When maintenance or servicing of the rotor 520 is required during the operational life of the engine 510, the second side plate 518 can be removed without the need for dismantling the entire housing assembly 519 nor removal of the rotor chamber housing 514 or the first side plate 516 from the eccentric shaft 522. The ten relatively short bolts 629 are removed followed by the two relatively long bolts 628. The second side plate 528 can thus be removed from the second side of the rotor chamber housing 514 allowing access to the interior of the rotor chamber housing 514 for removal and subsequent installation of the rotor 520 about the eccentric shaft 522 as a modular unit. The two relatively long bolts 628 are passed through the relevant through holes 610, 613, 614 of the second side plate 518, rotor chamber housing 514, and the first side plate 516 respectively so as to act as a guide for aligning the remaining through holes 610 of the second side plate 518 with the internally threaded holes 613 of the second side of the rotor chamber housing 514. The ten relatively short bolts 629 can be used to secure the second side plate 518 to the second side of the rotor chamber housing 514 as described hereinabove. A counter balance (not shown) may be placed on the external face of the second side plate 518.
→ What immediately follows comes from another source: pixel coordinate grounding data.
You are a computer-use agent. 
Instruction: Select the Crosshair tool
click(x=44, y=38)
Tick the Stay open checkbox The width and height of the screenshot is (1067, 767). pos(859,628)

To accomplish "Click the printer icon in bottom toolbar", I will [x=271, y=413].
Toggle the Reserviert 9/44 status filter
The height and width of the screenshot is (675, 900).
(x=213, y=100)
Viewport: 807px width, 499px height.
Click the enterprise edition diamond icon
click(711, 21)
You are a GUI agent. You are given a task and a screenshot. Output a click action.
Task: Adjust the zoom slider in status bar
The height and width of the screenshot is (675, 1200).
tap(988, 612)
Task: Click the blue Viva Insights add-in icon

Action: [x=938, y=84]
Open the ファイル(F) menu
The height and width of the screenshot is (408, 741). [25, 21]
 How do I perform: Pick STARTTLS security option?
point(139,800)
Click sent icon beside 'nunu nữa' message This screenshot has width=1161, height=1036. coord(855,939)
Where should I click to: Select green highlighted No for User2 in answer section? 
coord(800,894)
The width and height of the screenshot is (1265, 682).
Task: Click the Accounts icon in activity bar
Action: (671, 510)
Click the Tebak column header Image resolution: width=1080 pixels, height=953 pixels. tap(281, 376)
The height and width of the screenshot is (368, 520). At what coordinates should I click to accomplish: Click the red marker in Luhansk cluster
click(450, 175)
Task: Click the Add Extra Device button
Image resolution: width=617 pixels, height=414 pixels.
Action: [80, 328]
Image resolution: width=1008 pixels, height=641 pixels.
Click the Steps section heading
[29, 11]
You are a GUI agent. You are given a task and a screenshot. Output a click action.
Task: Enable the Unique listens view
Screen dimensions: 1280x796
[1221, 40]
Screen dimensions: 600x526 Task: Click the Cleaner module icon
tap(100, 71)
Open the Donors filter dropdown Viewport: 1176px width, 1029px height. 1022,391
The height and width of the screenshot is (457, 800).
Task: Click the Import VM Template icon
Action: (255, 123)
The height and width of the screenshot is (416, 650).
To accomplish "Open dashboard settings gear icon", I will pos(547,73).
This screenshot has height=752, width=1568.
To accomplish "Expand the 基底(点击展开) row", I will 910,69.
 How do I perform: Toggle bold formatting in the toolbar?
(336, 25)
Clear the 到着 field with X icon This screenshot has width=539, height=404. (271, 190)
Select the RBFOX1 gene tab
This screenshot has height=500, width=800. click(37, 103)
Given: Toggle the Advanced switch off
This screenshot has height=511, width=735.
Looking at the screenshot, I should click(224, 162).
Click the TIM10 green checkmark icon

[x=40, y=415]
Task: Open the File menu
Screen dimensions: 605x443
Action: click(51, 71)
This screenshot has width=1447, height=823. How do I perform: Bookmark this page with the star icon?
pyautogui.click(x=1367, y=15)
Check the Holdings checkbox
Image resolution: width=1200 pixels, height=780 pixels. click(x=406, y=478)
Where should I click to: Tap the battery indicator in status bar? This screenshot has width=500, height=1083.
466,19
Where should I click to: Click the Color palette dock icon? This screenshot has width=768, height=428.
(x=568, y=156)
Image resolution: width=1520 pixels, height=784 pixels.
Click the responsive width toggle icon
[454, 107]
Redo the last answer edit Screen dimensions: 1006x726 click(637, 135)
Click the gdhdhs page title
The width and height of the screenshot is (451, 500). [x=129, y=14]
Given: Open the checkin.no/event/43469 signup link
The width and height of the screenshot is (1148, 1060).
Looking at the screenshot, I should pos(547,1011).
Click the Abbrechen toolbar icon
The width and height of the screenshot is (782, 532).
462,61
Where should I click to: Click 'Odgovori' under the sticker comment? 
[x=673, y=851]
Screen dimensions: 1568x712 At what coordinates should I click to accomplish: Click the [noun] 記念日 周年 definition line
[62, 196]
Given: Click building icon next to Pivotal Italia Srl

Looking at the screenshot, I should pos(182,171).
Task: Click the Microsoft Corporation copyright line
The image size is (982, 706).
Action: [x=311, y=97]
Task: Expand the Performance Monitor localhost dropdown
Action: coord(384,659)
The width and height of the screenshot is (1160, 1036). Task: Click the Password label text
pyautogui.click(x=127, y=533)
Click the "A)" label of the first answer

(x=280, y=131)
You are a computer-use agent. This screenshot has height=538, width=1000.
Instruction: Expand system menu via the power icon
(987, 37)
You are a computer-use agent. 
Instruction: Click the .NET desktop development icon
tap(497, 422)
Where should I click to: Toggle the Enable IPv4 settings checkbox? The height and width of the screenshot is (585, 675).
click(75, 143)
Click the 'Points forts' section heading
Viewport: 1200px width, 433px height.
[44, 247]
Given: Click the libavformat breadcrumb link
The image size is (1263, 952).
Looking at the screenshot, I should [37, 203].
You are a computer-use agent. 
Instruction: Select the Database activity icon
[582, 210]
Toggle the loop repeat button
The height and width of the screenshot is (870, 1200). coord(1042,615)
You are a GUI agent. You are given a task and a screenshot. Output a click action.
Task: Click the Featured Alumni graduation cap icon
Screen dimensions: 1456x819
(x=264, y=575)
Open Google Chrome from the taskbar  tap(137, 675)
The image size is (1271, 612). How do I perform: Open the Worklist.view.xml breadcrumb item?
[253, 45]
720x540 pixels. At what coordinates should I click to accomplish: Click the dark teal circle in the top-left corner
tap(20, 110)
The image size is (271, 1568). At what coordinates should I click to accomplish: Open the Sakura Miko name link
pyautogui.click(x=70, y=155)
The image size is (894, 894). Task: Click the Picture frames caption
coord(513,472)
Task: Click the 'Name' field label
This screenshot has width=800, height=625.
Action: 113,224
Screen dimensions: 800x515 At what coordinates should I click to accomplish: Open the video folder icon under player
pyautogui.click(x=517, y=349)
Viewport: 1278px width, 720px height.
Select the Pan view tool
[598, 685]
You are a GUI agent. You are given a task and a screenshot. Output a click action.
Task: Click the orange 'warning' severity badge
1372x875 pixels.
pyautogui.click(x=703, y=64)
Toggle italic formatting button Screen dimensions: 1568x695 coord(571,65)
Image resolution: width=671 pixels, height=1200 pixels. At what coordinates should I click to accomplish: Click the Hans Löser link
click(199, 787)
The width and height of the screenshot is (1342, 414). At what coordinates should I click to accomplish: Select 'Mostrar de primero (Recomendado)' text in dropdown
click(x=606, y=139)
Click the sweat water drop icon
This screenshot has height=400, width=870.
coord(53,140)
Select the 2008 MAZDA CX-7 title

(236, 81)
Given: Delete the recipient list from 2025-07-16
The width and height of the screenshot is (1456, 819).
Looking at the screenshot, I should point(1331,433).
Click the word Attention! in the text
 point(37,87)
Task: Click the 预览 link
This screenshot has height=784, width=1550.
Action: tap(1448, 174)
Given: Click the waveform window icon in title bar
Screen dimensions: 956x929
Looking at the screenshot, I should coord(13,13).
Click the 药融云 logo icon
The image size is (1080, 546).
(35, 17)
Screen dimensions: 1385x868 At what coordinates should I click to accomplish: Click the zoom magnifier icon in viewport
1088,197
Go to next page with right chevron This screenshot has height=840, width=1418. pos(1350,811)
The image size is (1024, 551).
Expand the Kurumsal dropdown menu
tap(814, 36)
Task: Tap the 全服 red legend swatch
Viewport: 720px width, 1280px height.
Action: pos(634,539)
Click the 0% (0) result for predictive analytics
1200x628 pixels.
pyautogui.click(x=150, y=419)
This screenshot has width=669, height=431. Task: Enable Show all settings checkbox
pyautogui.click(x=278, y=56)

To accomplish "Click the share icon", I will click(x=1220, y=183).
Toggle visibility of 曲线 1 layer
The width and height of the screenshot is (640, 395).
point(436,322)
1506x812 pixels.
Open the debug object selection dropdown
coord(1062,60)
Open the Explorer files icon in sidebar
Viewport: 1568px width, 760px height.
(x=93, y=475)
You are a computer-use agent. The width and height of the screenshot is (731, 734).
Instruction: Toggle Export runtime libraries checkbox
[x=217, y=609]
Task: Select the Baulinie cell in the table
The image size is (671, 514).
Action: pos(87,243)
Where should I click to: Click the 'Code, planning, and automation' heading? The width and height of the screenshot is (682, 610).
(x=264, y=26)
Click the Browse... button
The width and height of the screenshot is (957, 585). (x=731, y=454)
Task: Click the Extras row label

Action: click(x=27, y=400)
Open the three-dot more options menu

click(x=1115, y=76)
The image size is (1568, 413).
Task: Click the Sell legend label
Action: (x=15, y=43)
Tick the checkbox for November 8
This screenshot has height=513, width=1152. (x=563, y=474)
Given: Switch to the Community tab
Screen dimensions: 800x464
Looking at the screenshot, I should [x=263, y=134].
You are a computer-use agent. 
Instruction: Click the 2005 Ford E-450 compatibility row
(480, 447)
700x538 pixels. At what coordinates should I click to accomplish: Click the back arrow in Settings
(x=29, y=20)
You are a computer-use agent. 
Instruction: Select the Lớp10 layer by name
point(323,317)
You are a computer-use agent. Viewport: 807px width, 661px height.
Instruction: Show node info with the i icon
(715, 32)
The materials of the engine components of the rotary engine 510 of the second embodiment are the same as those of the first embodiment. Namely, the rotor chamber housing 514 is made from the MMC comprising 10 to 35% (wt) silicon carbide, 1 to 10% (wt) nickel coated graphite, 0.2 to 3% (wt) magnesium, and a balance of aluminium. The eccentric shaft 522 is also made from the MMC with the addition of Scandium between 0.18% (wt) and 0.22% (wt), preferably 0.2% (wt). The rotor 520 also comprises the MMC material with the addition of 9 to 20% (wt) elemental silicon. The apex seals 573 are made from a ceramic material. The side seals 575 are made from gray metal. Similar caveats apply to the permutations of constituent material quantities to those stated above for the rotary engine 10 of the first embodiment.

The rotary engine 510 of the second embodiment also comprises an air cooling system being substantially the same as the air cooling system of the rotary engine 10 of either the first or second embodiments. Namely, each side plate 516, 518 has a mirror imaged arrangement of an air inlet 534, an oculiform edge 541 defining an opening 542 having an exit port 548 leading directly to the rotor chamber housing assembly 514.

In an alternative arrangement, another guide may be employed for example an indexing arrangement.

By virtue of the described arrangement of the rotary engine, the rotor housing and/or the e-shaft can be configured to remain attached to the second side plate on removal of the first side plate.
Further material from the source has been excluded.